[Stored items from the collection]

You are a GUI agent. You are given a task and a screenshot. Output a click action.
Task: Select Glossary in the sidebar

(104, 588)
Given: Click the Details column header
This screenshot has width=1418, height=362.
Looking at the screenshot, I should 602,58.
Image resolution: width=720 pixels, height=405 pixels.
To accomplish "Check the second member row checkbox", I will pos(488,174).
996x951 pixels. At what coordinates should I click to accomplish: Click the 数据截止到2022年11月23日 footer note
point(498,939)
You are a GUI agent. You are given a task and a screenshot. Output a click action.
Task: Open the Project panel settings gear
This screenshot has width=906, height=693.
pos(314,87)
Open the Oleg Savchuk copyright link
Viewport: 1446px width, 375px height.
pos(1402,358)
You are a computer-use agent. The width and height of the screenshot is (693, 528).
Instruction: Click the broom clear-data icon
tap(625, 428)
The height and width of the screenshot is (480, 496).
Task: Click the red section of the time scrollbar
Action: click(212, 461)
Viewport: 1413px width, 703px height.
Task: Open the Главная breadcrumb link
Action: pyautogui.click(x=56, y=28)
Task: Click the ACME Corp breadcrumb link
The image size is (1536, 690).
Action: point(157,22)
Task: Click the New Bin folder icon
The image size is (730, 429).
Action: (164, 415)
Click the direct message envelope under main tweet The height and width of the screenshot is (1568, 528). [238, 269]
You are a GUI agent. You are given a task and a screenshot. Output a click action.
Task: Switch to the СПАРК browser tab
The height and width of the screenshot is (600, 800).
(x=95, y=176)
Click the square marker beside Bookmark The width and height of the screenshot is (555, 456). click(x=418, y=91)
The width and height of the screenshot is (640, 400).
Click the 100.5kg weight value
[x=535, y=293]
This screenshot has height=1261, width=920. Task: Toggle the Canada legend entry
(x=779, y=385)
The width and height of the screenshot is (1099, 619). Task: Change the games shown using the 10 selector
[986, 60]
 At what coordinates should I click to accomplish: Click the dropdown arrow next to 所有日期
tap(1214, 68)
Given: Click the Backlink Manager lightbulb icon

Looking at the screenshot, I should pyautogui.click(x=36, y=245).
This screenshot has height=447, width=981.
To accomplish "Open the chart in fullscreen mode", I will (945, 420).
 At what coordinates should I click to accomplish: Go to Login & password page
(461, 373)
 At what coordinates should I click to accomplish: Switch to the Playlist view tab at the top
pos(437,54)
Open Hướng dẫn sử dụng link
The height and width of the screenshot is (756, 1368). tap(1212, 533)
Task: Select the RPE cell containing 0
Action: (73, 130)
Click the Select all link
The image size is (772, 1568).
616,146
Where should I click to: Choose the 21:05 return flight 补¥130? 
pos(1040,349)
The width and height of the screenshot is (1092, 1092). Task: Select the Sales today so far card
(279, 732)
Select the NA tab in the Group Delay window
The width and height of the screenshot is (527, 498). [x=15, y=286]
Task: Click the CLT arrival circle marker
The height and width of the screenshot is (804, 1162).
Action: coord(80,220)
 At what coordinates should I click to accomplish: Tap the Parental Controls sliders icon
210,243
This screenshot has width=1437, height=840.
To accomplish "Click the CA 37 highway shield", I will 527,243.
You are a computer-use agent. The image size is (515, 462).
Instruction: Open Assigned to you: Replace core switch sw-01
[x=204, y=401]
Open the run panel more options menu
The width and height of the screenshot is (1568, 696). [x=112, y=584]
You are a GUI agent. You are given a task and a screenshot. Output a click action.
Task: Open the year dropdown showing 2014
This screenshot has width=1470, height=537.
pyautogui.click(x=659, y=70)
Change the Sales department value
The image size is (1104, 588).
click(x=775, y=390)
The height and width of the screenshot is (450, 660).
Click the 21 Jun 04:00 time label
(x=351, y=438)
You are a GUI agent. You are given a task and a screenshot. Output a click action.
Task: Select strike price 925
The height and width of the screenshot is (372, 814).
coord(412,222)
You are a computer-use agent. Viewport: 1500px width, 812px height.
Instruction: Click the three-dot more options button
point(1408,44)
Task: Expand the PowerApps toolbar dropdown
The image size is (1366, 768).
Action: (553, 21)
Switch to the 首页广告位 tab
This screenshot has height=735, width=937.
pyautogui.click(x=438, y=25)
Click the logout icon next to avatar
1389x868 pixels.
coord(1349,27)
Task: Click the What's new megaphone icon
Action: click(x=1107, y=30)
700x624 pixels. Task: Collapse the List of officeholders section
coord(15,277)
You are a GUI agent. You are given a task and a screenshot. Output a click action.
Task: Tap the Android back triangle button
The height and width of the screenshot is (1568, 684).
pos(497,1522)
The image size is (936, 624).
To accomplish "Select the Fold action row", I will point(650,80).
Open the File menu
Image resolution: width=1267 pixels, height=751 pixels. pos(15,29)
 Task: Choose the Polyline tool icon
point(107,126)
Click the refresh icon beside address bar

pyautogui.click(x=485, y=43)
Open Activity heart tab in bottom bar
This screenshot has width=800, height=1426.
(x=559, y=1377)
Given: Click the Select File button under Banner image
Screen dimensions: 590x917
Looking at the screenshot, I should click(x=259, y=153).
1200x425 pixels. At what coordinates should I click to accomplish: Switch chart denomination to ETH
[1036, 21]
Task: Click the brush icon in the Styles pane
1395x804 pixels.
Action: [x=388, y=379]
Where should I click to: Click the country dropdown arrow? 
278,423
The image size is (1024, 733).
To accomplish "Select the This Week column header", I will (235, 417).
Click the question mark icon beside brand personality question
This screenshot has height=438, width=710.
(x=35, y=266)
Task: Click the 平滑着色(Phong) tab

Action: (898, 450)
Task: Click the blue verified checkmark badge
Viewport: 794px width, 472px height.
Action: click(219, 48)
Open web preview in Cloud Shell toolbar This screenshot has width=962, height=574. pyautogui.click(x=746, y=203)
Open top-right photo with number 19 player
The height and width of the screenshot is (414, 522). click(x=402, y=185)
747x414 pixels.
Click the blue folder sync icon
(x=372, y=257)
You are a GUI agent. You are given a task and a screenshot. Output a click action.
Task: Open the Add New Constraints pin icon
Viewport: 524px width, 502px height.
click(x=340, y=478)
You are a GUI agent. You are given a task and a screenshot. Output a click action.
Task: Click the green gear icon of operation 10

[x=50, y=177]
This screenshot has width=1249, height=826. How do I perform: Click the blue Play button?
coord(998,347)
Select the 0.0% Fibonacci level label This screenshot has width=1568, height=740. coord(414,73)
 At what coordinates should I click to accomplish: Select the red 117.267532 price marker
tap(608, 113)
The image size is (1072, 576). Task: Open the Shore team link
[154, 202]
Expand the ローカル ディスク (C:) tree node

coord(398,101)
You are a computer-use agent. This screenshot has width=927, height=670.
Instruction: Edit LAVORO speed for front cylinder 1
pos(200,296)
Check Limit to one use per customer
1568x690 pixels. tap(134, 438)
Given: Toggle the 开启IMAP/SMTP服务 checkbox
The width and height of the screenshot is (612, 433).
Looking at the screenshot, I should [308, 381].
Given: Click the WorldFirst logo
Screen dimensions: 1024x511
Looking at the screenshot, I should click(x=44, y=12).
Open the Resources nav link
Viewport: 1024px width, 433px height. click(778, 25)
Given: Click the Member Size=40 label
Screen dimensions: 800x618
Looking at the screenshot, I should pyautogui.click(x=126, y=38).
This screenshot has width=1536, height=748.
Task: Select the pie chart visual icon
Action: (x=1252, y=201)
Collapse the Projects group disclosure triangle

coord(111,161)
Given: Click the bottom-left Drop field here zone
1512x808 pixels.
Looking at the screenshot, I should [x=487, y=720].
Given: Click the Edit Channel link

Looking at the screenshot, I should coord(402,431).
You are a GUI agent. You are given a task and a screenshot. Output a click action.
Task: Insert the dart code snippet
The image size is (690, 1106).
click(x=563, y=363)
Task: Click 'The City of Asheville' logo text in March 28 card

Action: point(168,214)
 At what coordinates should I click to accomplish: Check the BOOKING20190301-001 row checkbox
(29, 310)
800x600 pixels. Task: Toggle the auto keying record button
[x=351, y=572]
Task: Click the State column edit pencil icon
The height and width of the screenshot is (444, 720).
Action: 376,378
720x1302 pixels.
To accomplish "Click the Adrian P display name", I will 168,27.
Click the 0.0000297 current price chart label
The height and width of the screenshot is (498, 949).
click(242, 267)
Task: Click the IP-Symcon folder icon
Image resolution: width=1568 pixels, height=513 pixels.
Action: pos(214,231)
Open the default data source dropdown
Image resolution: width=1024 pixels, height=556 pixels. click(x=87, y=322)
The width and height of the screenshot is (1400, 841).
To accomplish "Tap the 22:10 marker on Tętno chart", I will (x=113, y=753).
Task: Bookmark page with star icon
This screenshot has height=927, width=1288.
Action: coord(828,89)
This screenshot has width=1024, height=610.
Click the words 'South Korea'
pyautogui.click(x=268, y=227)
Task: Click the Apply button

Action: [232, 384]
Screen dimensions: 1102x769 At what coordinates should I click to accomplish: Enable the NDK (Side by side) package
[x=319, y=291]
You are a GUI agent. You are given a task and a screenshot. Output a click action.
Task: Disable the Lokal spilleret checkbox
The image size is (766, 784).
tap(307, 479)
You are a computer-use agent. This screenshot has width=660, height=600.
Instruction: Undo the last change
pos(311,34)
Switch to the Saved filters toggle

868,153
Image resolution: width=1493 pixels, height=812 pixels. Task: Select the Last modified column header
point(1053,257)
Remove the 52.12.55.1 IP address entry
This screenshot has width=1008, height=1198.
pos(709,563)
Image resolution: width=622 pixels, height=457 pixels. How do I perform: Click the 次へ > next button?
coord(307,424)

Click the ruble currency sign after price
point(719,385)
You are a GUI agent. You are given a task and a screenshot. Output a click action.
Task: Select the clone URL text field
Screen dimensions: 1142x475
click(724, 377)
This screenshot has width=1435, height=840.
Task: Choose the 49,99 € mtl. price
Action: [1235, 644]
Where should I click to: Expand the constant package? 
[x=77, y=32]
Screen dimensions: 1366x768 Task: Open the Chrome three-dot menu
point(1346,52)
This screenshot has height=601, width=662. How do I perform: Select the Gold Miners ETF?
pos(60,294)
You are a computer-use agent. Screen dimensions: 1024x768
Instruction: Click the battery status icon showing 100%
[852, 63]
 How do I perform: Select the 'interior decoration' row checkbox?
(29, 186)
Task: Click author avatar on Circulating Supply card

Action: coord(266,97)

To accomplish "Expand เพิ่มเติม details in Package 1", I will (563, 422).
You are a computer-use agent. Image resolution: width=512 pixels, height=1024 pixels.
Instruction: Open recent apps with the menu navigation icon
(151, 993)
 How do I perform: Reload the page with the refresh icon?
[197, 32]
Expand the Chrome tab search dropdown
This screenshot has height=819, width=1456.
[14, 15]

* THE TASK *
Repeat the entries word for word, covering everything from the line that contains "The image size is (1024, 733)." down to the line that contains "Open web preview", with both of those lines included.

* SOLVED PROBLEM *
The image size is (1024, 733).
To accomplish "Select the This Week column header", I will (235, 417).
Click the question mark icon beside brand personality question
This screenshot has height=438, width=710.
(x=35, y=266)
Task: Click the 平滑着色(Phong) tab

Action: (898, 450)
Task: Click the blue verified checkmark badge
Viewport: 794px width, 472px height.
Action: click(219, 48)
Open web preview in Cloud Shell toolbar This screenshot has width=962, height=574. pyautogui.click(x=746, y=203)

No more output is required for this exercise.